- **TASK INSTRUCTIONS**
Check every line below for the word "This" and copy each one that has it.

───── EXTRACTED RECORDS

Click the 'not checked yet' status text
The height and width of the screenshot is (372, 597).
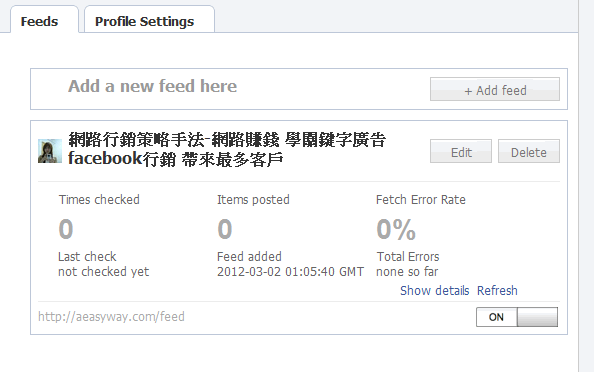point(104,271)
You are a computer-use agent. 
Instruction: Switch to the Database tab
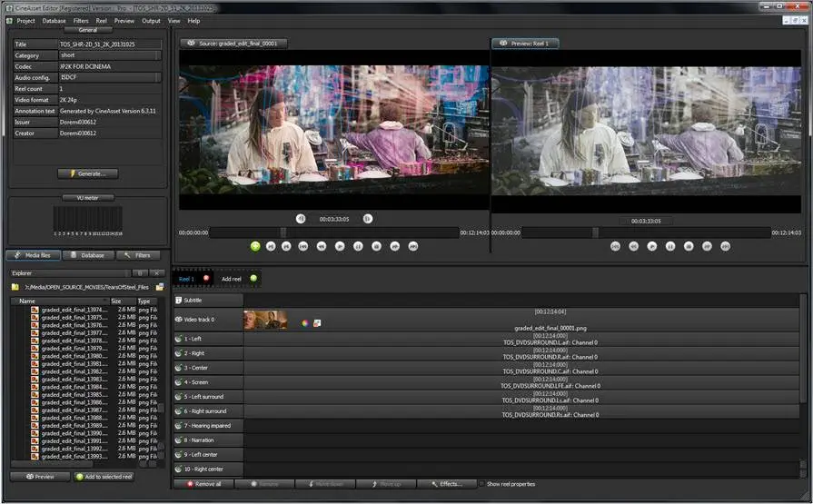[88, 255]
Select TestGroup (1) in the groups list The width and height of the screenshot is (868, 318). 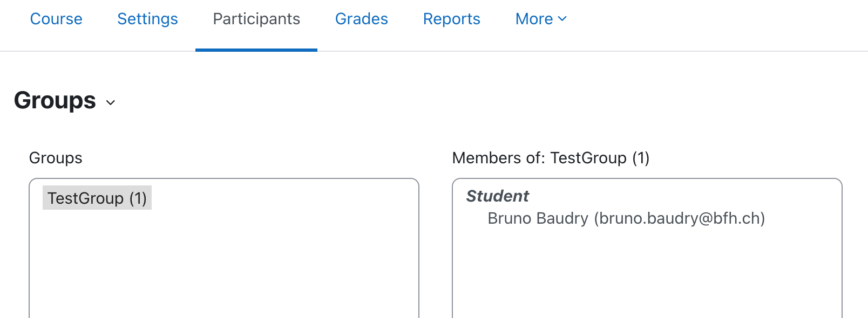pos(97,198)
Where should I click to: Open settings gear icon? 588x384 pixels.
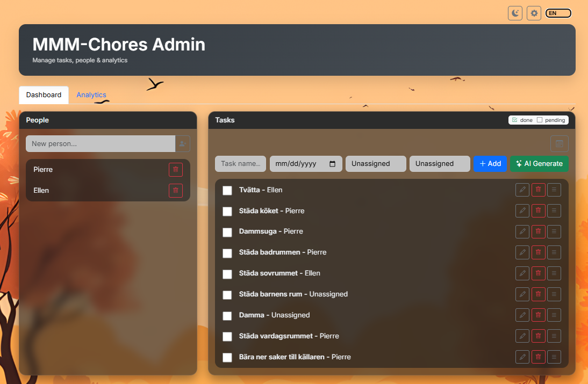point(534,13)
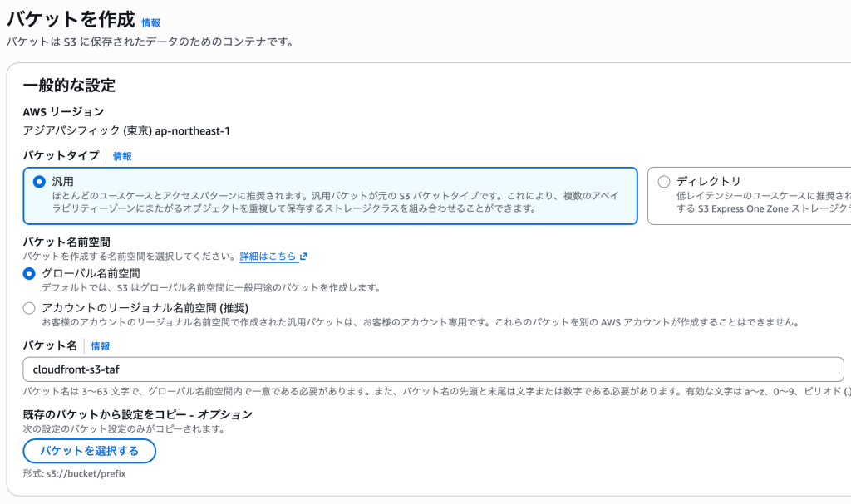851x504 pixels.
Task: Click the アカウントのリージョナル名前空間 (推奨) label text
Action: (x=145, y=308)
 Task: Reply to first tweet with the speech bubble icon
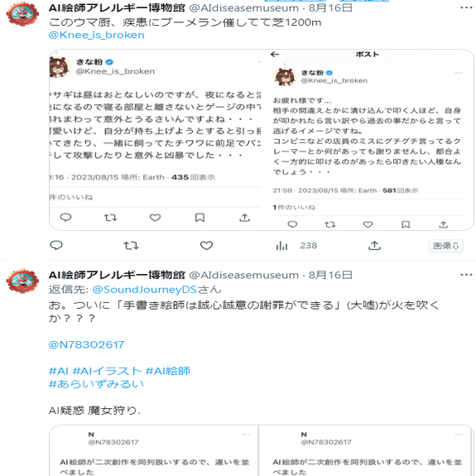tap(56, 245)
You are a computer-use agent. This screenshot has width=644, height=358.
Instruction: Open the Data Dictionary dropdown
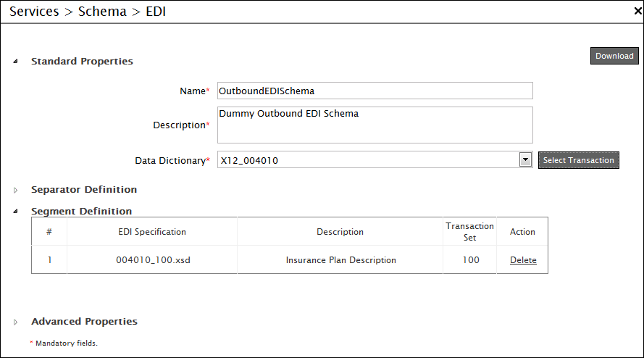[526, 160]
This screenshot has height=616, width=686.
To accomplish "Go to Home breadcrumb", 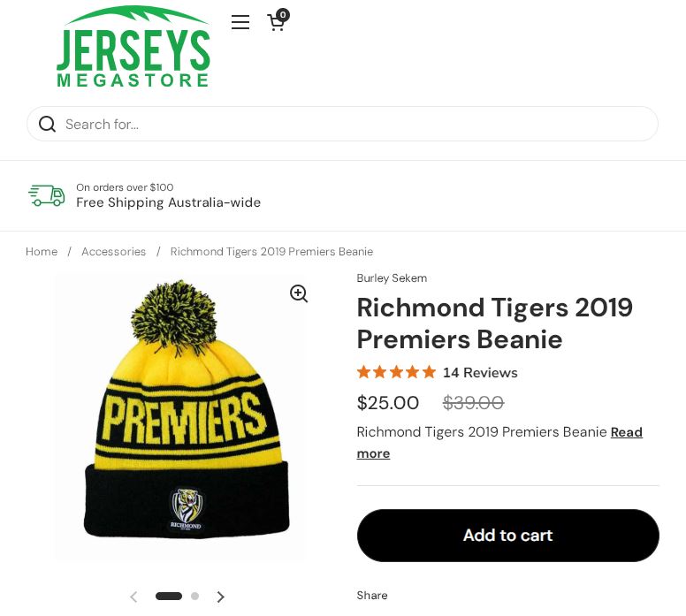I will (42, 252).
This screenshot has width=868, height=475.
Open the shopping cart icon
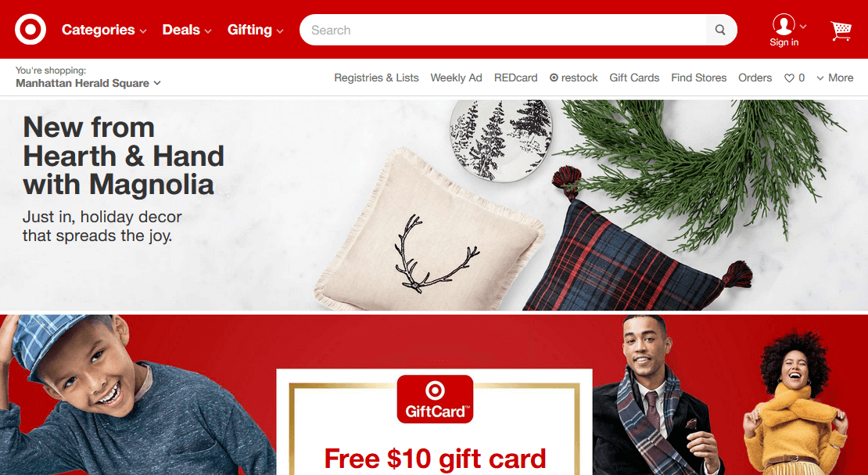[841, 31]
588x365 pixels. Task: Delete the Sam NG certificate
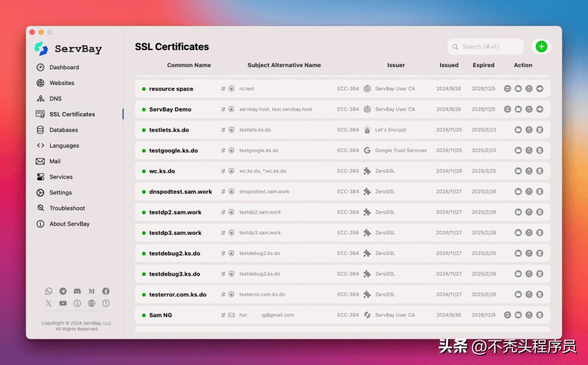(x=540, y=315)
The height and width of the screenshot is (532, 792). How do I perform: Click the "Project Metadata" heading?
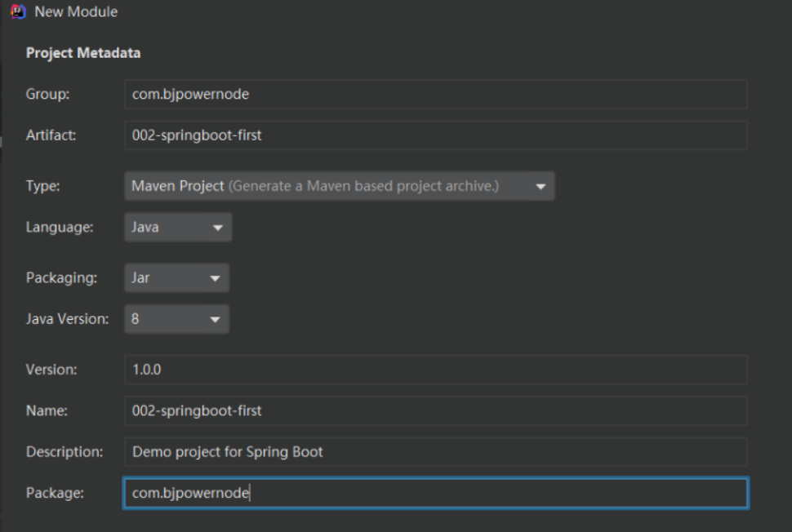(x=83, y=53)
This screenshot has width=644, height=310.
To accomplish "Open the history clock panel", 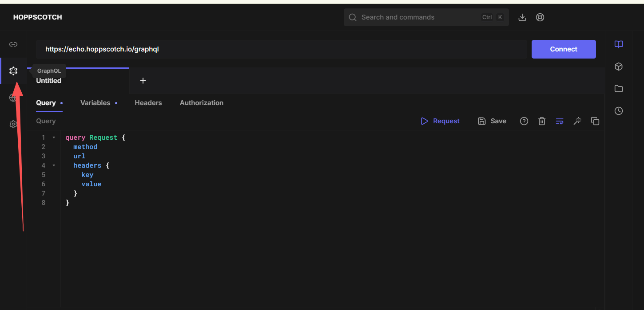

──────────

- **WRITTEN REPLY**
You are a computer-use agent. This screenshot has width=644, height=358.
This screenshot has height=616, width=686.
This screenshot has width=868, height=475.
This screenshot has width=644, height=310.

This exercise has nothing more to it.